== DATA UNDER STUDY ==
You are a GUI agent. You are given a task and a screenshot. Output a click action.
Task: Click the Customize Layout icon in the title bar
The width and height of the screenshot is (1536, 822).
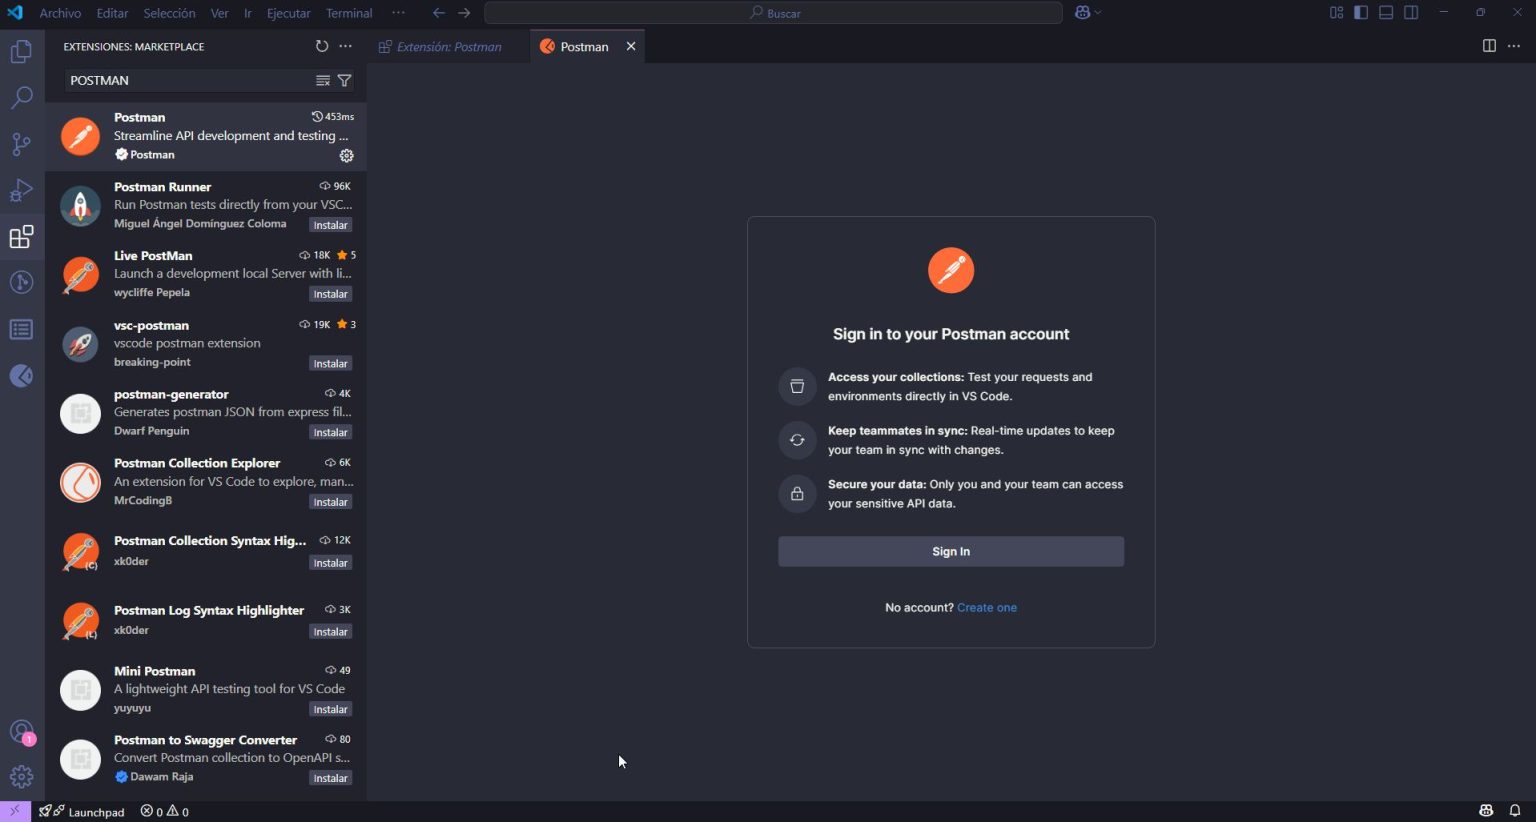[1336, 13]
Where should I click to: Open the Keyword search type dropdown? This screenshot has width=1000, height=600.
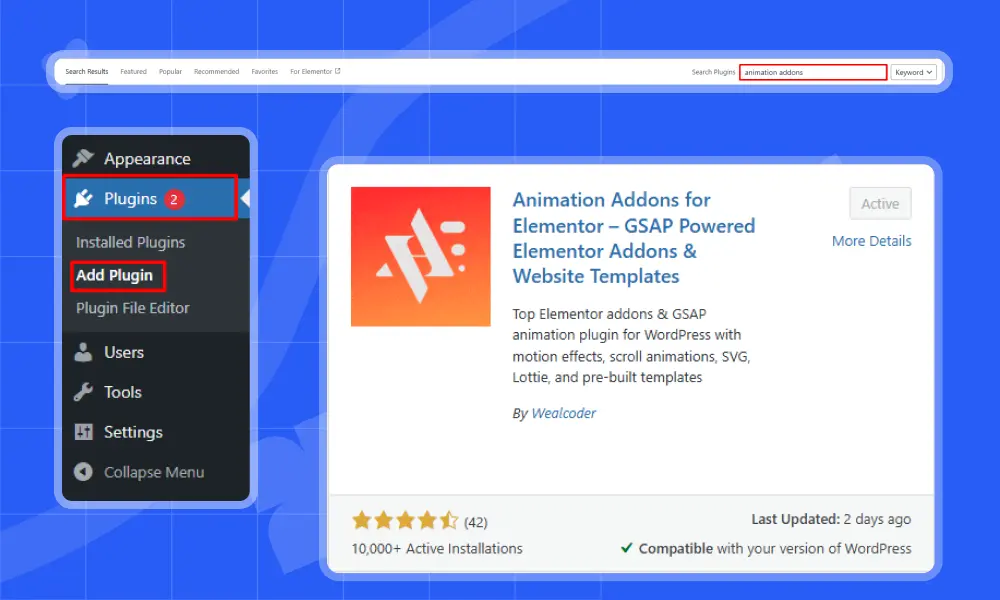pos(914,72)
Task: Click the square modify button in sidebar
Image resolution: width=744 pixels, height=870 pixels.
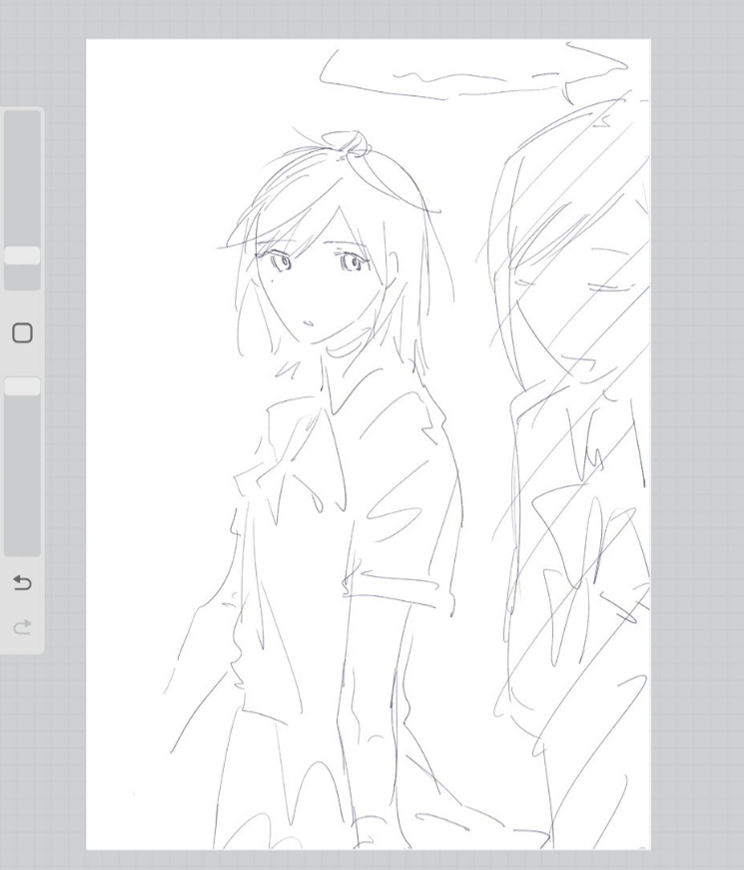Action: click(22, 333)
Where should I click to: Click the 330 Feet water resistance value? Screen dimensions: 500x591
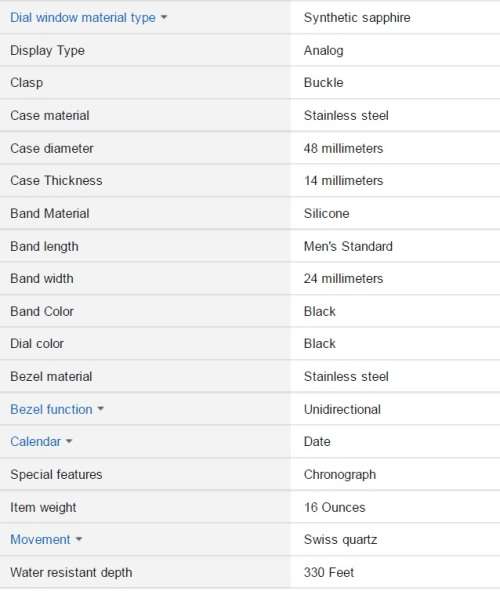pos(329,572)
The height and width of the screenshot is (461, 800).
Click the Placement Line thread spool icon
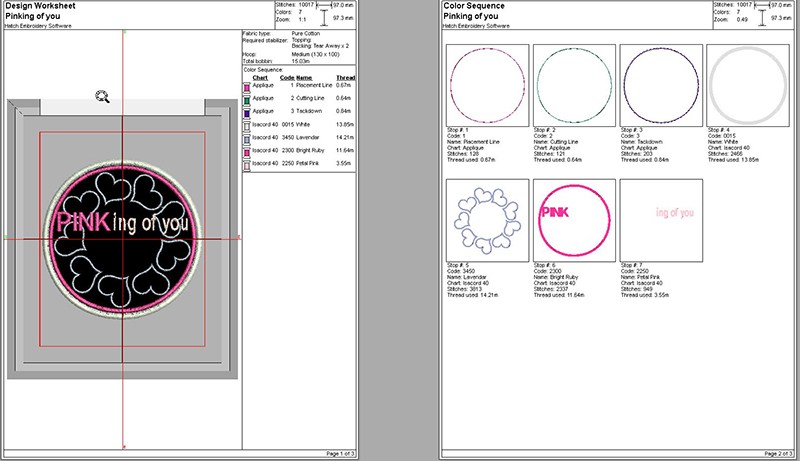tap(247, 87)
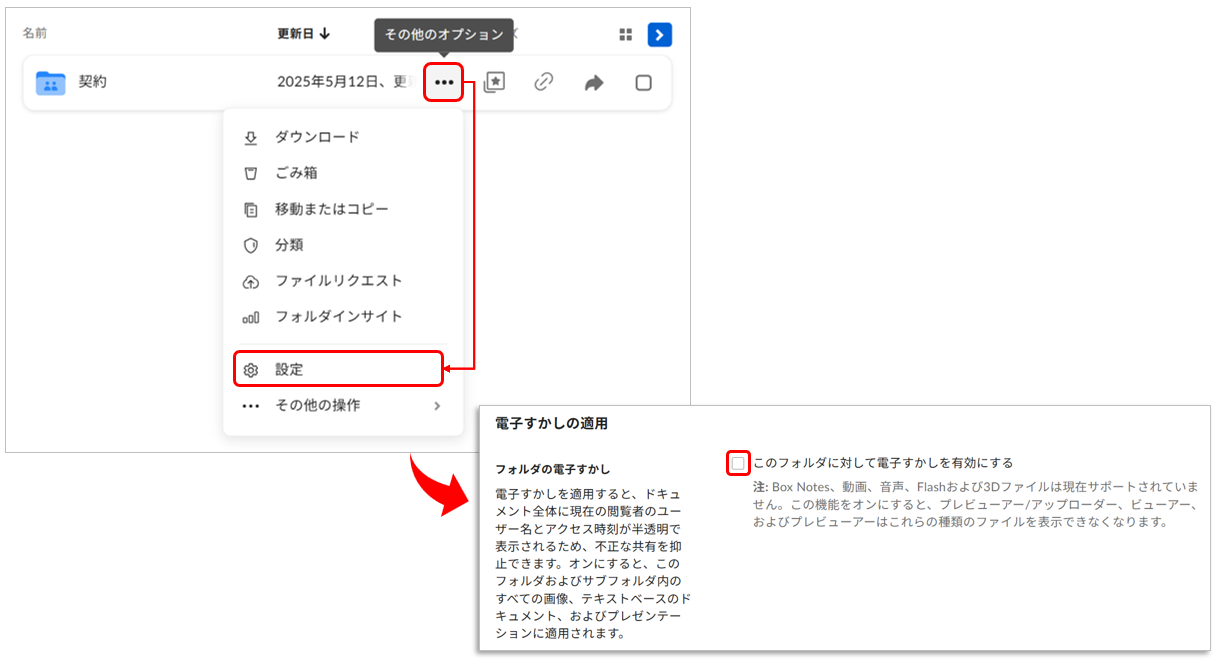Copy shared link using chain icon
The image size is (1215, 661).
pos(544,82)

== TASK DETAILS ==
An exact reproduction of the material is needed, without its images.

== TASK OUTPUT ==
You are a GUI agent. You are given a task and a screenshot. Output a click action.
Task: Click the Customize Layout icon in the title bar
The width and height of the screenshot is (1536, 822).
[1336, 13]
Where should I click to: Open the Keyword search type dropdown? This screenshot has width=1000, height=600.
pos(914,72)
Task: Click the square modify button in sidebar
Image resolution: width=744 pixels, height=870 pixels.
Action: click(22, 333)
Where should I click to: Click the 330 Feet water resistance value? Screen dimensions: 500x591
pos(329,572)
The height and width of the screenshot is (461, 800).
Click the Placement Line thread spool icon
tap(247, 87)
Copy shared link using chain icon
The image size is (1215, 661).
pos(544,82)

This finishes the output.